Hm. Your dates are wrong. AMD Athlon-64 X2 dual-core was released on May 31, 2005. And their Phonem X3 and X4 in 2007.

But that belies that both companies were integrating FPUs onto the dies way back when (486 circa. 1989).

And they've been utilising the extra transistors that have become available through process shrink (eg. 65nm to 45nm to 32nm), for all sorts of things. The number of levels and sizes of on-chip caches over the last many years. And most recently as I mentioned above, high-speed, low-latency, point-to-point, serial/parallel bus technologies--effectively an on-chip, high speed LAN.

Also, for the last few years Intel have followed their well-known tick-tock strategy. On the tick cycle, they do a process shrink on the current micro-architecture. On the tock-cycle, they release a new micro-architecture. With Nehalem being the latest tock, the next cycle will be another process shrink during which they'll be looking to increase clock rates and/or reduce power consumption.

(And that's another use for the extra transistors I forgot to mention; the incorporation of stage-by-stage clock-frequency and shut-down circuitry allowing them to slow-down or switch-off large chunks of the chips independently to conserve power.)

Take all those factors into account and I think you'll see that your no-of-cores projections, even your revised numbers, are still way optimistic. I think we might reach 32-core processors at the high-end over the next 5 to 6 years. Just. But it'll take another cycle at least for them to reach the commodity box. And push back the 1k-cores to the 2030 time frame.

Windows and Linux both scale to 32 CPUs fairly well. Operating systems will appear to scale for the next 5 years, albeit with diminishing returns. The real challenges come in the following 5 years.

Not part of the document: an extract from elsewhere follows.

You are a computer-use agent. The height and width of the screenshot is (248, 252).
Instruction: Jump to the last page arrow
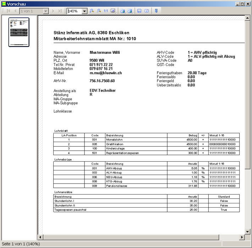point(60,11)
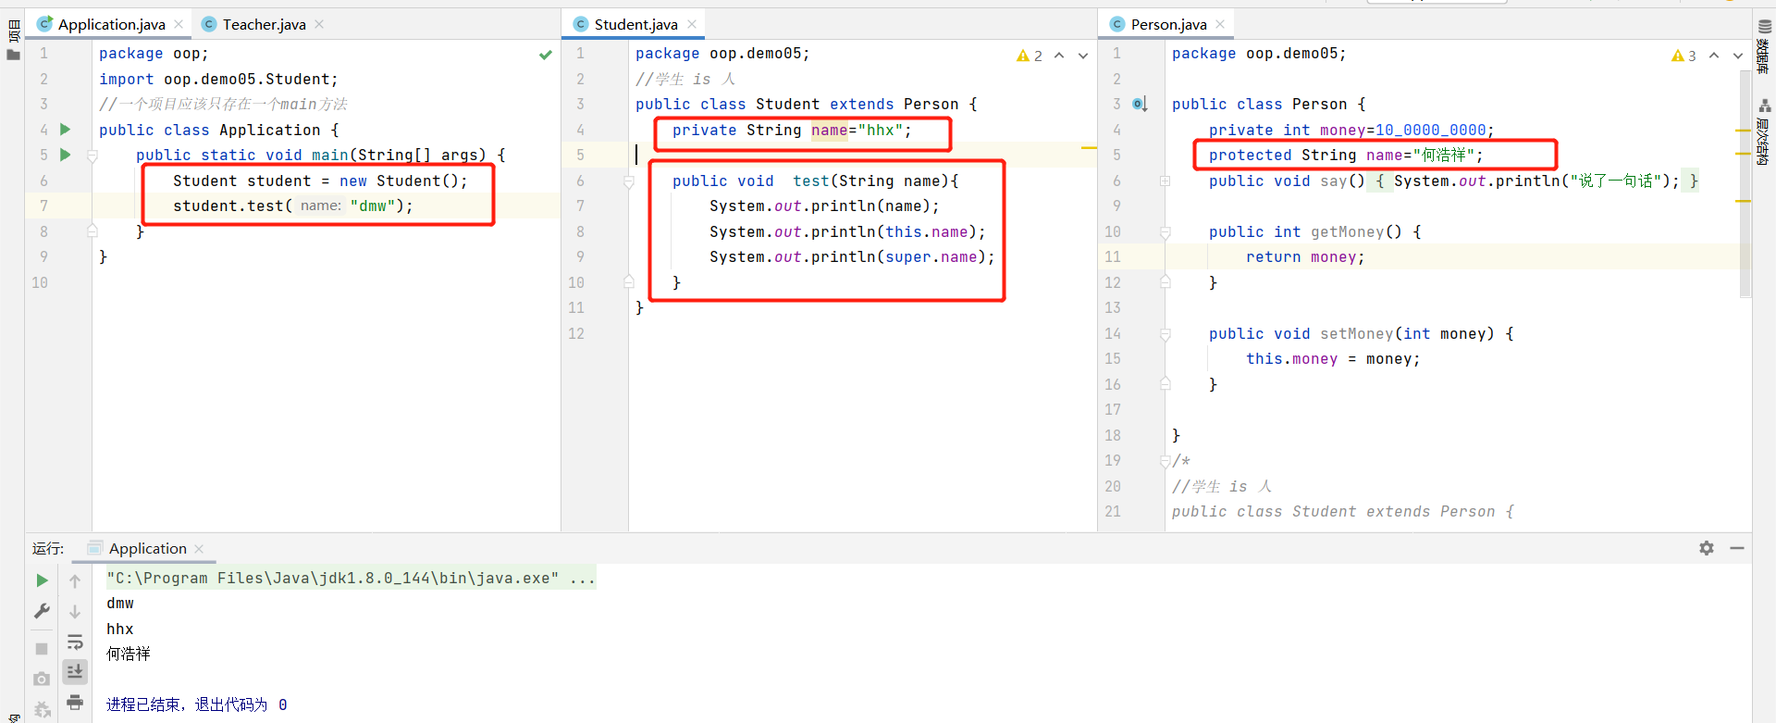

Hm. I cannot talk for Linux, but talking about "the Windows OS" in singular terms is a mistake.

Vista is a significantly different animal to XP. And I'm not talking about Aero or similar cosmetic differences. I mean deep down in the guts of the kernel, where for example, the scheduler that previously used fixed time-based quanta as the basis of the round-robin scheduling, now uses instruction cycle counting to more fairly apportion the CPU(s).

Then there are beast like Windows HPC, which use radically different kernel structures than the desktop, or even general purpose Windows Server variants.

And Windows 7 has already incorporated VM technology--albiet for somewhat dubious reasons--into a main stream, desktop product. And everyday there is a new announcement by one of the various players in the Virtual Server marketplace of their latest greatest twist on the theme.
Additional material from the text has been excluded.